4-Hydroxybenzyl methyl ether improves learning and memory in mice via the activation of dopamine D1 receptor signaling.

The phenolic compound 4-hydroxybenzyl methyl ether (HBME) is isolated from Gastrodia elata Blume (Orchidaceae). In the present study, we investigated the effect of HBME on three stages of memory (acquisition, consolidation, and retrieval) using the step-through passive avoidance task. HBME was administered at 3 time points; 1 h before the acquisition trial, immediately after the acquisition trial, and 1h before the retention trial, respectively. HBME (10 mg/kg, p.o.) markedly increased the step-through latency compared with the vehicle-treated control at all stages of memory.

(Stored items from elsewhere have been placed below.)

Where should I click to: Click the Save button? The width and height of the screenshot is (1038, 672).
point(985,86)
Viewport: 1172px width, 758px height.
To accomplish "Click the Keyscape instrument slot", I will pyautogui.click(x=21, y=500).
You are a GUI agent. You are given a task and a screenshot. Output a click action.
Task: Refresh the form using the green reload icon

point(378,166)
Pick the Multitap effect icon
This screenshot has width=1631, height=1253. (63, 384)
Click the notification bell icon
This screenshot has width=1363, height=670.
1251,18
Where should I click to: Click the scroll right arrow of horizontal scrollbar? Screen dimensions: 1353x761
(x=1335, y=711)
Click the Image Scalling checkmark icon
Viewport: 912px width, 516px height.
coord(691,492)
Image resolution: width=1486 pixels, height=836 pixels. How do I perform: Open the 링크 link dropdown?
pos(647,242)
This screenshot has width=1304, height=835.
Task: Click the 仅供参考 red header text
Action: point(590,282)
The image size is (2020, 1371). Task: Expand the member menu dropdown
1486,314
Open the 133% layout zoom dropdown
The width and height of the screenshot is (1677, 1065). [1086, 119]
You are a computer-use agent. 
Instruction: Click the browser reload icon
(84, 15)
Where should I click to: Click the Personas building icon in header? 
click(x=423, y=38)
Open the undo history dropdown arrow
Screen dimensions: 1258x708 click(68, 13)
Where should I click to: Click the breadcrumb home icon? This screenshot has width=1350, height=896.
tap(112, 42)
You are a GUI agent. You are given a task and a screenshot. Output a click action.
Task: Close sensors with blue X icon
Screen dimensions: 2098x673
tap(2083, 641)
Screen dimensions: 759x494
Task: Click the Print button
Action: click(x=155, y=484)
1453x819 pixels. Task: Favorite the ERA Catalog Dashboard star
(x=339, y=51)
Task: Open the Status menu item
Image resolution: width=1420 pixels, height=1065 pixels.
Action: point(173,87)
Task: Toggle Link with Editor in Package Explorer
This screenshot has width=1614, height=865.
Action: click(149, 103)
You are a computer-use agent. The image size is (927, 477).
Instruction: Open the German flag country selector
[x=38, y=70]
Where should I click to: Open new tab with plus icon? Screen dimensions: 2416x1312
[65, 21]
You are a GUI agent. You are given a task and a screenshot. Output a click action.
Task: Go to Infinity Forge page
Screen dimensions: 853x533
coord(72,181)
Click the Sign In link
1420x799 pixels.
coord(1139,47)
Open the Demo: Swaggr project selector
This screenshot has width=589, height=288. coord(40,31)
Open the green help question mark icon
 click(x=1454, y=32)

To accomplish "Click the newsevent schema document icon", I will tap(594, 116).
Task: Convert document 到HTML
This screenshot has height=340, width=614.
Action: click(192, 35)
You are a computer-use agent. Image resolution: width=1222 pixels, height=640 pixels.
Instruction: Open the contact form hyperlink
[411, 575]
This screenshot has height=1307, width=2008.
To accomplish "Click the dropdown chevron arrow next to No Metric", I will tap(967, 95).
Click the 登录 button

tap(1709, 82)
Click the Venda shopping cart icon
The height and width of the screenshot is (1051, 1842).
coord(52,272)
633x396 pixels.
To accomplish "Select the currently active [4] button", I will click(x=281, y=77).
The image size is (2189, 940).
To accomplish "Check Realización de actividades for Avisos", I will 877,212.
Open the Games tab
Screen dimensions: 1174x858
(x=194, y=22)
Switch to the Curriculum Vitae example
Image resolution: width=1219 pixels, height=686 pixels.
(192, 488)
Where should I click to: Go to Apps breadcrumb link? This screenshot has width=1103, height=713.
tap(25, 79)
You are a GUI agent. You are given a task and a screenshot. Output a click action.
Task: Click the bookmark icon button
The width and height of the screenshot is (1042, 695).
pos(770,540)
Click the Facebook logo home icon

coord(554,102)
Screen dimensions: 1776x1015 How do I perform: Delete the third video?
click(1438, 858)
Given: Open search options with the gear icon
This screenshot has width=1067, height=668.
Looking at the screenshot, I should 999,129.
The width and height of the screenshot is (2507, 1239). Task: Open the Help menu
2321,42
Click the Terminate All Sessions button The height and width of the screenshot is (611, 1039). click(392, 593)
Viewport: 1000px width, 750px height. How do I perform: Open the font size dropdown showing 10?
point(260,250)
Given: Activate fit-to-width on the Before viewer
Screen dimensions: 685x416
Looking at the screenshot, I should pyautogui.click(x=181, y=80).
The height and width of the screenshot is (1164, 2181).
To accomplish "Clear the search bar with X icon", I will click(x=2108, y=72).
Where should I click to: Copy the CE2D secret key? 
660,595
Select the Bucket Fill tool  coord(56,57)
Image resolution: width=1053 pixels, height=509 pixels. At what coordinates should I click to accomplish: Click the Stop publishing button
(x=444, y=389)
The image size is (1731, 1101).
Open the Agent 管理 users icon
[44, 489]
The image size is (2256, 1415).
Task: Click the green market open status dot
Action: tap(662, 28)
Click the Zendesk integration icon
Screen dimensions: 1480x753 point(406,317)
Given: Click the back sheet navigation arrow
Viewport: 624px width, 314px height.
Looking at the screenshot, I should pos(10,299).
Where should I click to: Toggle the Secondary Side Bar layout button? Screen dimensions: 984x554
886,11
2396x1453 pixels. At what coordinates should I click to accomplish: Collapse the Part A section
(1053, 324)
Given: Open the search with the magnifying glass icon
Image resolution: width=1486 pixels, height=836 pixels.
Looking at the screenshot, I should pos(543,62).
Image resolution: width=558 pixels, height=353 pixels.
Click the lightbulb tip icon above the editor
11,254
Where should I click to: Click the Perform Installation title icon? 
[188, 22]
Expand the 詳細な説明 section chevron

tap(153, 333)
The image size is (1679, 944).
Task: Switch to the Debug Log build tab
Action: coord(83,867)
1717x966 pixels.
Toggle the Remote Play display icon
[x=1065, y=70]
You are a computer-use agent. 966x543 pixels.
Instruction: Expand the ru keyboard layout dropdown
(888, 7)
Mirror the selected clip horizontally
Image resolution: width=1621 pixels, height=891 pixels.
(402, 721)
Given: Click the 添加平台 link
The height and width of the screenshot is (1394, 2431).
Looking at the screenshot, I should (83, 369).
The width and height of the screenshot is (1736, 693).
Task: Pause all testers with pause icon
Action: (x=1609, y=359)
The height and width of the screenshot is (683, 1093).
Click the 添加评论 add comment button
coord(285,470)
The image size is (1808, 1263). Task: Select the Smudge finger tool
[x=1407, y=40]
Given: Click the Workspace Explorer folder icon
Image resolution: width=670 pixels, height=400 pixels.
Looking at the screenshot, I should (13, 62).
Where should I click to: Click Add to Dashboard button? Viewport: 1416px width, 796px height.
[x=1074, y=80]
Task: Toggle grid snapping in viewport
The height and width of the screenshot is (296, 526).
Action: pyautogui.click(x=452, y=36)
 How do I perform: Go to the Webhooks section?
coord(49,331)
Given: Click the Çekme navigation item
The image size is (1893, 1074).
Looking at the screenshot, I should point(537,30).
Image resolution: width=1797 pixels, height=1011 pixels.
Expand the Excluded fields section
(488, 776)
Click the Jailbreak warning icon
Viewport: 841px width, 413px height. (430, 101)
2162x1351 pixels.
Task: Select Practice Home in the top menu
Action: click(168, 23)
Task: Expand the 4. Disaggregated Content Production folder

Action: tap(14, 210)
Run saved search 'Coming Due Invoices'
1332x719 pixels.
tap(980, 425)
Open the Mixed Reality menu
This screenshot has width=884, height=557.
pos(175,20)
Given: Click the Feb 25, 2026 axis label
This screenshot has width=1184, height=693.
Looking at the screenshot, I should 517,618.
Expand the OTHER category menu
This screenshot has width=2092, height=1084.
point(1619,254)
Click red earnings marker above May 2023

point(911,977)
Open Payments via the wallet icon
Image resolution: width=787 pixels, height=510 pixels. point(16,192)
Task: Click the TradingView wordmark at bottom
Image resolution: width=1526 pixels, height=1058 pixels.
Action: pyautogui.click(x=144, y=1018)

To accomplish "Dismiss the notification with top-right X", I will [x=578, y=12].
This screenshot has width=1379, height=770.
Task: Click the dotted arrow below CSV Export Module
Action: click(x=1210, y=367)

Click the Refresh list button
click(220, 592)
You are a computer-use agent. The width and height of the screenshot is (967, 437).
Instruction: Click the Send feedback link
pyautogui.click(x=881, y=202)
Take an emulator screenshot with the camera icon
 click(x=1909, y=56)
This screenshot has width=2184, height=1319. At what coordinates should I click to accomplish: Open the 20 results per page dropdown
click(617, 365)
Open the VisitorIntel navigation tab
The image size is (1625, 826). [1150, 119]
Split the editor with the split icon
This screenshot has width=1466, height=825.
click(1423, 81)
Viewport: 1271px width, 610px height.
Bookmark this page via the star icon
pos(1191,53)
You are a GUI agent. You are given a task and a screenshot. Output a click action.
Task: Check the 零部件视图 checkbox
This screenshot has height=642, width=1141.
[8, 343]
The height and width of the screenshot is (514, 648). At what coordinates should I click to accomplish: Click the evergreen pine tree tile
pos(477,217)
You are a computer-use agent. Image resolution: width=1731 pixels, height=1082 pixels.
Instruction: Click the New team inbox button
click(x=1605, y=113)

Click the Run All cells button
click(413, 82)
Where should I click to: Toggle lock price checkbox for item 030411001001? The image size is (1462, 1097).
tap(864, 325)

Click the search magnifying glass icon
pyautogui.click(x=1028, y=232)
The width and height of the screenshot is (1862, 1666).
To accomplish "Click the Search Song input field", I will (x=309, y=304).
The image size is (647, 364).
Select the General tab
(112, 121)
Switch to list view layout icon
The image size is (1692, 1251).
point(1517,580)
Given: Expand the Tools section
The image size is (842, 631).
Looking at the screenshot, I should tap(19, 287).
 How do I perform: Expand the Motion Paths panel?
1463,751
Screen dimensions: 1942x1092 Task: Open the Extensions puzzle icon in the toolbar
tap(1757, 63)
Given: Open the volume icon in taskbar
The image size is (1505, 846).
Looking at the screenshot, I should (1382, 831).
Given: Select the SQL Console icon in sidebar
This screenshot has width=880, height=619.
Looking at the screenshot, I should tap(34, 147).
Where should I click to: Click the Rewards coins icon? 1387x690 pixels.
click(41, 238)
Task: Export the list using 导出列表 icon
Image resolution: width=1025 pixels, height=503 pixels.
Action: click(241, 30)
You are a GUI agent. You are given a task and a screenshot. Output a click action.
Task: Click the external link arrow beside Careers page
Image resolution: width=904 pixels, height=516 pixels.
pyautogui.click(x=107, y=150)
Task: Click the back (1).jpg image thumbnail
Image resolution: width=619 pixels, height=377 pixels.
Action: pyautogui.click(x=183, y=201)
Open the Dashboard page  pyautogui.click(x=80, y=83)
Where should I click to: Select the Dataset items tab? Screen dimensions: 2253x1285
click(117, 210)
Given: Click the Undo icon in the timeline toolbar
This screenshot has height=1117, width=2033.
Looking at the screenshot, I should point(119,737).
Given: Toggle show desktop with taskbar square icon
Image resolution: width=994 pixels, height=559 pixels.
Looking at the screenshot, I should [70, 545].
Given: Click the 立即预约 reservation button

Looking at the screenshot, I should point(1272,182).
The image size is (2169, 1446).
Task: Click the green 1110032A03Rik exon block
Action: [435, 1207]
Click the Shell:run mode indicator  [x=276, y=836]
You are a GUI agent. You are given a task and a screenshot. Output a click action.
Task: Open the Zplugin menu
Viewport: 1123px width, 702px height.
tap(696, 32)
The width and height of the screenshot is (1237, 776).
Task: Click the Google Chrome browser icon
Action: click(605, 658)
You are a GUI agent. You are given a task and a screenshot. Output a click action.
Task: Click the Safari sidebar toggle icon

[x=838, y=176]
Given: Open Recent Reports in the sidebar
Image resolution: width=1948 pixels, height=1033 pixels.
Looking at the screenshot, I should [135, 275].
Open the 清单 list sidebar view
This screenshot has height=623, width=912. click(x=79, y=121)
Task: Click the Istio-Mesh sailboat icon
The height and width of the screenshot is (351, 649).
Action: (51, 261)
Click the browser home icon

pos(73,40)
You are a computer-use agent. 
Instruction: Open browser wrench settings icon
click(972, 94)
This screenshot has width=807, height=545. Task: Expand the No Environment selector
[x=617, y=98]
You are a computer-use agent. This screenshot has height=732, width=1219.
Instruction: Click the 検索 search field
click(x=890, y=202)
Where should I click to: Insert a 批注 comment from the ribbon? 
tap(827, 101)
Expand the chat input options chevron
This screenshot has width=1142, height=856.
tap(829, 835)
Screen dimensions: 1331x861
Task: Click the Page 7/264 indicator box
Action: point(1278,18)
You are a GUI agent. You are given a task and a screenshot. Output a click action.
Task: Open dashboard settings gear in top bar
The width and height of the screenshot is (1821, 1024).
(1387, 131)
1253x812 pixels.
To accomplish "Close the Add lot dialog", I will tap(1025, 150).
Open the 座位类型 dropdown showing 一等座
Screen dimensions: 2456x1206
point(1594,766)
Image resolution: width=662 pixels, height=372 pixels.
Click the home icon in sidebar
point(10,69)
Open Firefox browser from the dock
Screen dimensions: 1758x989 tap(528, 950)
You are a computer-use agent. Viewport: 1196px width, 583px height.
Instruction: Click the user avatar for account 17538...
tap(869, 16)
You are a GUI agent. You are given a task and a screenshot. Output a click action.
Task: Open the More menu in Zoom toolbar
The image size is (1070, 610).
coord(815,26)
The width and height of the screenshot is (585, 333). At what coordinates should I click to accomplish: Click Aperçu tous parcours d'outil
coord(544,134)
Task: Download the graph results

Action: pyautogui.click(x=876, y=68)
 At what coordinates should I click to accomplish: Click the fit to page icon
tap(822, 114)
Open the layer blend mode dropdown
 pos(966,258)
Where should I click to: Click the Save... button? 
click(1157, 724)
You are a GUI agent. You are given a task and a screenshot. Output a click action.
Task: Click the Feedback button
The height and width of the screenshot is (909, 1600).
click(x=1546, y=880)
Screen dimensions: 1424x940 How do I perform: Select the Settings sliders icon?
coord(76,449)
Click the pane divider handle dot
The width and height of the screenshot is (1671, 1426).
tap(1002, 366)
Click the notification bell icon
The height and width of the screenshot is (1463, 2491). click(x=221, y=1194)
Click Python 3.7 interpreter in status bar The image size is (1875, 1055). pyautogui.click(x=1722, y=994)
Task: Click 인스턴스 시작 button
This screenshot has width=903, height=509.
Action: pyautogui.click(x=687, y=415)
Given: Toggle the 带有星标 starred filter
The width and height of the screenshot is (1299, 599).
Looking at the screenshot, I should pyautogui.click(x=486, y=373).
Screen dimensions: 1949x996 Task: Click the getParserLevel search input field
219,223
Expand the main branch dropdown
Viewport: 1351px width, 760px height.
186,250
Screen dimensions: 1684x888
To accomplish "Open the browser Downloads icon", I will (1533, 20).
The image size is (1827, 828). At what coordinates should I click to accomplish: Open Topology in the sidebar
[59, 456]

To clarify the mechanism of the memory-enhancing effect of HBME, an antagonism study and Western blot analysis were performed. The enhancing effects of HBME on each phase were reversed by the sub-effective dose of the dopamine D1 receptor antagonist SCH23390 (0.0125 mg/kg, s.c.), or the protein kinase A (PKA) antagonist H-89 (0.25 mg/kg, i.p.). In addition, the administration of HBME (10 mg/kg, p.o.) significantly increased the phosphorylation of the cortical and hippocampal PKA/cAMP response element-binding protein (CREB), and was reversed by the co-administration of SCH23390. HBME (10 mg/kg, p.o.) also ameliorated the memory impairment induced by SCH23390 or scopolamine. Taken together, these results suggest that the effect of HBME on cognitive functions may be partly involved in dopaminergic neurotransmitter signaling and that HBME could be a potential therapeutic agent for treating the cognitive dysfunction induced by dopaminergic or cholinergic neurotransmitter system deficits.